Indeed, the whole default narrative of the arc of life has to change. There is a tendency to see life as a narrative of progress and fulfilment. But evidence suggests that although life satisfaction tends to rise in our forties, it goes into steep decline from our seventies. We need to be more prepared for this, accepting that life’s peaks will, at some point, almost certainly be behind us.
Savour the day
This means rethinking the most widely accepted principle for living: Carpe diem. This meant something very different when life was usually short and always vulnerable. There was no point thinking too much about a future that could so easily be taken from you. Now, life is still incredibly fragile but the odds of it being long are much higher. With the odds changed, seizing the day in ways that risk that future becomes a worse bet.

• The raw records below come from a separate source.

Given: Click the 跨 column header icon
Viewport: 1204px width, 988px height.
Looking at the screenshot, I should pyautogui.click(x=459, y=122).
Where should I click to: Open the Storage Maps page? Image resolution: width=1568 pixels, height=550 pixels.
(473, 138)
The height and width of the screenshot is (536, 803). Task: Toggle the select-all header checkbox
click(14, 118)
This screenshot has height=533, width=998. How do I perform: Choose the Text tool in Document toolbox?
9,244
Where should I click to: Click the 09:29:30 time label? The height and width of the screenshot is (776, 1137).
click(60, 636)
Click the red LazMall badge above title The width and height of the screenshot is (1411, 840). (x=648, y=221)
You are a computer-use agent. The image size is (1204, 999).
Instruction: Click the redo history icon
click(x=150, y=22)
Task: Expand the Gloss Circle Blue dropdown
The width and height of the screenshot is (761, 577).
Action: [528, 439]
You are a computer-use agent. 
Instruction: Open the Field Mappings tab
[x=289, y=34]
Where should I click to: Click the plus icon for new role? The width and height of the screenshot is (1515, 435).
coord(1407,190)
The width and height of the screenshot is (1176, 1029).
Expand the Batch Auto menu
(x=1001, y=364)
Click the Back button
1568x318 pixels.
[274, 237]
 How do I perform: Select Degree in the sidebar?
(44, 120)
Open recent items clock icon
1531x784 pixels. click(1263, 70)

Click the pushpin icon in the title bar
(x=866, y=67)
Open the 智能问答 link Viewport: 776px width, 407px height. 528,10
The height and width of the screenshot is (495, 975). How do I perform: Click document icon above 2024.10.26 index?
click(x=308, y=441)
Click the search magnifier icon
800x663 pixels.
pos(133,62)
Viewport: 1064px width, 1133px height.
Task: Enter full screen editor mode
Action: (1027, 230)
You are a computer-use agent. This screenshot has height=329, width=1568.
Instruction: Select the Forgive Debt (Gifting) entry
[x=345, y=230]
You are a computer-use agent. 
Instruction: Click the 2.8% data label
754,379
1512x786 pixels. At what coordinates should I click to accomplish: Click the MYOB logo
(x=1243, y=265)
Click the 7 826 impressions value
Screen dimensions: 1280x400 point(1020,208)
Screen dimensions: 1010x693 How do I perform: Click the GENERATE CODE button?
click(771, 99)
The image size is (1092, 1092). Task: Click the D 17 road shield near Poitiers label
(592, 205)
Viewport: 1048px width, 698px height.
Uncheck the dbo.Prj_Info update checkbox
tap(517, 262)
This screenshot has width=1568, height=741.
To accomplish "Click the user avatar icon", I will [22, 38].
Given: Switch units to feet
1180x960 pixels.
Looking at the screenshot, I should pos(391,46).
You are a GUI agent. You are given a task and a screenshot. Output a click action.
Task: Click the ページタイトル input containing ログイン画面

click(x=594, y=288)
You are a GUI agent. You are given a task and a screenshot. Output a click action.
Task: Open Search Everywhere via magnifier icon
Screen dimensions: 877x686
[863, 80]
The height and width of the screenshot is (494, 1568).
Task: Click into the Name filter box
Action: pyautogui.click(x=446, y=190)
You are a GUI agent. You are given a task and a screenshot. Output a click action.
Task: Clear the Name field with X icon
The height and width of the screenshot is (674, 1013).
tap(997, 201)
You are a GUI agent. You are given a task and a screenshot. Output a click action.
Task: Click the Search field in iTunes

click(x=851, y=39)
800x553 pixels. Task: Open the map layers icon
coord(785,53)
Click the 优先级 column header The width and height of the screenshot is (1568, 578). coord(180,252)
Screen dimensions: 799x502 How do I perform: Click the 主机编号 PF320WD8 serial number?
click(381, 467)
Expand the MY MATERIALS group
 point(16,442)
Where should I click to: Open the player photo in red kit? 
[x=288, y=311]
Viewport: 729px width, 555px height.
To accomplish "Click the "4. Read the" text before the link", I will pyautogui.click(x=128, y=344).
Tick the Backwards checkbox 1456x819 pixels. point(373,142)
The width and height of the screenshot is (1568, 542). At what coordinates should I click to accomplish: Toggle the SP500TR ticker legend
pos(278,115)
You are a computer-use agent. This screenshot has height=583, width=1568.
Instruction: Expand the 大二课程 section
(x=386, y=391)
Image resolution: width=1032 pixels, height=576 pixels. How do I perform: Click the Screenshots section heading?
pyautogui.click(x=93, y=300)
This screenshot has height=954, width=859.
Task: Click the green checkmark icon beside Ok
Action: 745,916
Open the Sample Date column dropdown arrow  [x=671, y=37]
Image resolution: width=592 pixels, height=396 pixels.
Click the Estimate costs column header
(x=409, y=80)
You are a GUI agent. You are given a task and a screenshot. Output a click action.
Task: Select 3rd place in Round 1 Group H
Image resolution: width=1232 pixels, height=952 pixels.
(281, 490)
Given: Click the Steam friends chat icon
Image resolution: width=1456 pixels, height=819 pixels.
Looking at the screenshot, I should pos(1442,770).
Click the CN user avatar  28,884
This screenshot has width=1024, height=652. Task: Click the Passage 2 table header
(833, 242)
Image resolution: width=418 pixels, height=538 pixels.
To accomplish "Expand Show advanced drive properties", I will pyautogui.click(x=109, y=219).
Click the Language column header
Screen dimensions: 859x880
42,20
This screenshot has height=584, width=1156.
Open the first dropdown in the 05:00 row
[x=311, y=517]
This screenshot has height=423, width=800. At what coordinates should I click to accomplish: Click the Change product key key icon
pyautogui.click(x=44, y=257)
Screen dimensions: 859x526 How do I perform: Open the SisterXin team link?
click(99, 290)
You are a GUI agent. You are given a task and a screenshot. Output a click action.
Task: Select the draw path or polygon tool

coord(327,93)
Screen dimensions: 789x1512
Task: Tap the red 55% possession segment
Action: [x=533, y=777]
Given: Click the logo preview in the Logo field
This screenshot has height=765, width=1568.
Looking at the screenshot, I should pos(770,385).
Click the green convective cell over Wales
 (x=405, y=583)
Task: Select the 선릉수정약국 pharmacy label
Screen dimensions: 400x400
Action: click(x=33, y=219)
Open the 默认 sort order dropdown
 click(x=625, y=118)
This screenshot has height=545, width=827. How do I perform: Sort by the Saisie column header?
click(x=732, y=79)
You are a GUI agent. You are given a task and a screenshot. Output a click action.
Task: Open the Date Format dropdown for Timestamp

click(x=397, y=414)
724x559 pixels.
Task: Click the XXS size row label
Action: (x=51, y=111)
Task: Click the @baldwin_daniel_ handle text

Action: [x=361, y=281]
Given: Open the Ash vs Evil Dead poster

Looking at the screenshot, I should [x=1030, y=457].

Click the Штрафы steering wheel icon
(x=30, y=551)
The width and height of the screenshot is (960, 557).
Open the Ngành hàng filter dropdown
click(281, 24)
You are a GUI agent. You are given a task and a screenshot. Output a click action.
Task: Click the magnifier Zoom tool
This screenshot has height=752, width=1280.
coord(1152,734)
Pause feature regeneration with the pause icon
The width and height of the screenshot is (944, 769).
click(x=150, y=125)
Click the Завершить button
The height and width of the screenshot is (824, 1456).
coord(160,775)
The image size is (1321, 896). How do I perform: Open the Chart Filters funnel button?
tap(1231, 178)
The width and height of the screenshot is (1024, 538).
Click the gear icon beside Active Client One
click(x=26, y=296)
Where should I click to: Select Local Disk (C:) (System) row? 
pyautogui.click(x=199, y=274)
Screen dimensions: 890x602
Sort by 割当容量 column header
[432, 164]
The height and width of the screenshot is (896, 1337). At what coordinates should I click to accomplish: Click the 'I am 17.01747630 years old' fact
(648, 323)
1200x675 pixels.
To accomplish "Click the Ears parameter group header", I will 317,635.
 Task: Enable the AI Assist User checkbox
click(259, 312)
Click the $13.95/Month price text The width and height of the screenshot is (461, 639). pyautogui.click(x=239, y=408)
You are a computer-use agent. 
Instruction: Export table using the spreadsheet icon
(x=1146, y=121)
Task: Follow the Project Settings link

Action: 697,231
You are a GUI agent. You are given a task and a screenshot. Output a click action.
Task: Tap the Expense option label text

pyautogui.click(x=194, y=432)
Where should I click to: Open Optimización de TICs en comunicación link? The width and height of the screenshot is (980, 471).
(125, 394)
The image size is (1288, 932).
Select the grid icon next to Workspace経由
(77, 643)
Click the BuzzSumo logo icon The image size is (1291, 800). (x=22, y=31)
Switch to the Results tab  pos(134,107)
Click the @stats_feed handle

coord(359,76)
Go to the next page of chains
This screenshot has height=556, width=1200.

At the same time, long life can easily feel less like a gift and more like an entitlement. But the fact that the gap between the unlucky taken young and the majority who live longer is so large is even more reason to feel grateful if you find yourself among the older living. Seizing the day should be more a matter of stopping and savouring, not rushing to cram everything in before it’s too late.
Finally, the overhaul of criminal justice that is long overdue should get new impetus. Second chances become even more important when the cost of blowing your first has a longer expiration date. Longer life means more chances to learn and the current system is very poor at rehabilitation, meaning someone imprisoned in youth or middle age is in effect condemned to be marginalised for decades.
Crime hard-liners were always fond of the simplistic slogan “Life means life”. What we’re now learning is that when the meaning of “life” changes, the meaning of life changes, too.